LG - 机器学习 CV - 计算机视觉 CL - 计算与语言 AS - 音频与语音 RO - 机器人

1、[CV] Perceiver: General Perception with Iterative Attention

A Jaegle, F Gimeno, A Brock, A Zisserman, O Vinyals, J Carreira
[DeepMind]
Perceiver:基于迭代注意力的一般感知。生物系统通过同时处理来自视觉、听觉、触觉、本体感觉等不同模态的高维输入来感知世界,而深度学习使用的感知模型是为单模态设计的,通常依赖于特定领域的假设,如几乎所有视觉模型所利用的局部网格结构。这些先验引入了有用的归纳偏差,但也将模型锁定在个别模态上。本文提出Perceiver——一种建立在Transformers基础上的模型,对其输入之间的关系没有什么架构上的假设,但也可以像ConvNets一样扩展到数十万个输入,可以处理任意的传感器配置,在所有层面上实现信息的融合。该模型利用非对称的注意力机制,将输入迭代提炼成一个紧密的潜在瓶颈,使其能够扩展到处理非常大的输入。实验表明,该架构在各种模式的分类任务上与强大的专门模型相竞争,甚至超过了它们:图像、点云、音频、视频和视频+音频。Perceiver通过直接处理50,000个像素,在ImageNet上获得了与ResNet-50和ViT相当的性能。它在AudioSet的所有模式中也有竞争力。
Biological systems perceive the world by simultaneously processing high-dimensional inputs from modalities as diverse as vision, audition, touch, proprioception, etc.
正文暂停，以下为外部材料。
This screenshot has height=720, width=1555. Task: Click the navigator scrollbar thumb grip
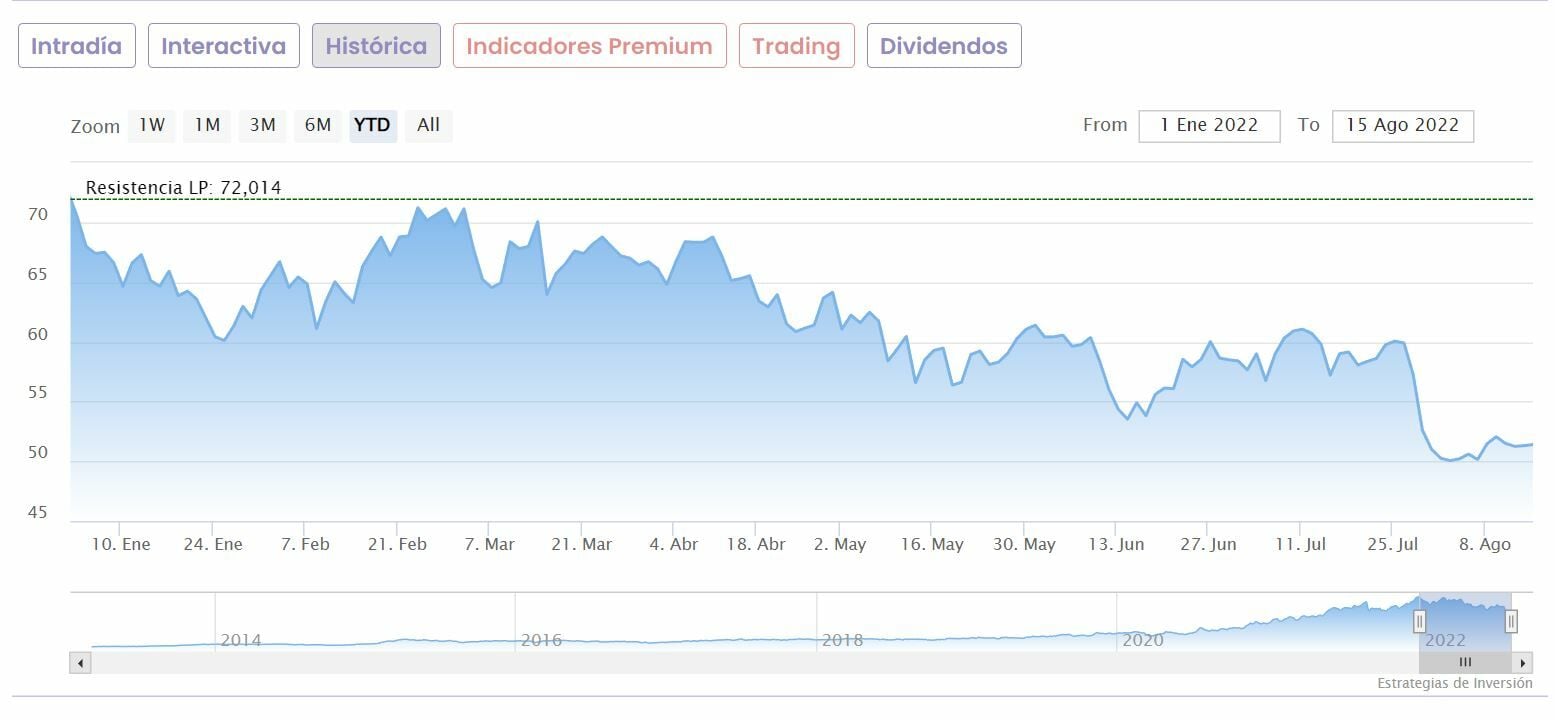click(x=1465, y=662)
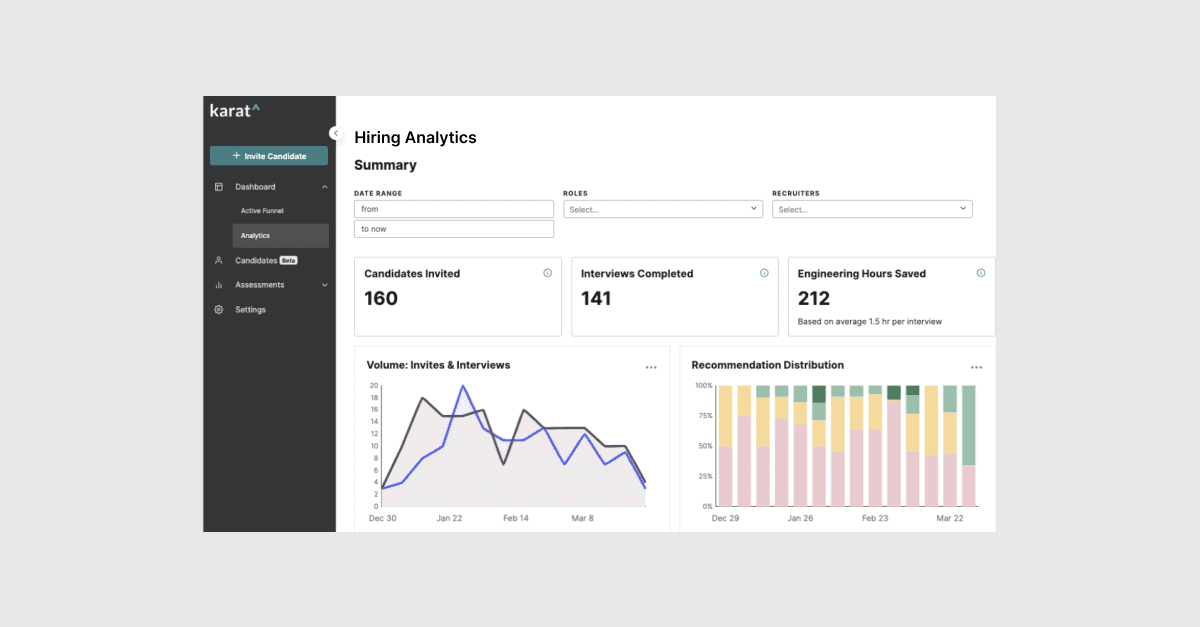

The perception models used in deep learning on the other hand are designed for individual modalities, often relying on domainspecific assumptions such as the local grid structures exploited by virtually all existing vision models. These priors introduce helpful inductive biases, but also lock models to individual modalities. In this paper we introduce the Perceiver – a model that builds upon Transformers and hence makes few architectural assumptions about the relationship between its inputs, but that also scales to hundreds of thousands of inputs, like ConvNets. The model leverages an asymmetric attention mechanism to iteratively distill inputs into a tight latent bottleneck, allowing it to scale to handle very large inputs. We show that this architecture is competitive with or outperforms strong, specialized models on classification tasks across various modalities: images, point clouds, audio, video, and video+audio. The Perceiver obtains performance comparable to ResNet-50 and ViT on ImageNet without 2D convolutions by directly attending to 50,000 pixels. It is also competitive in all modalities in AudioSet.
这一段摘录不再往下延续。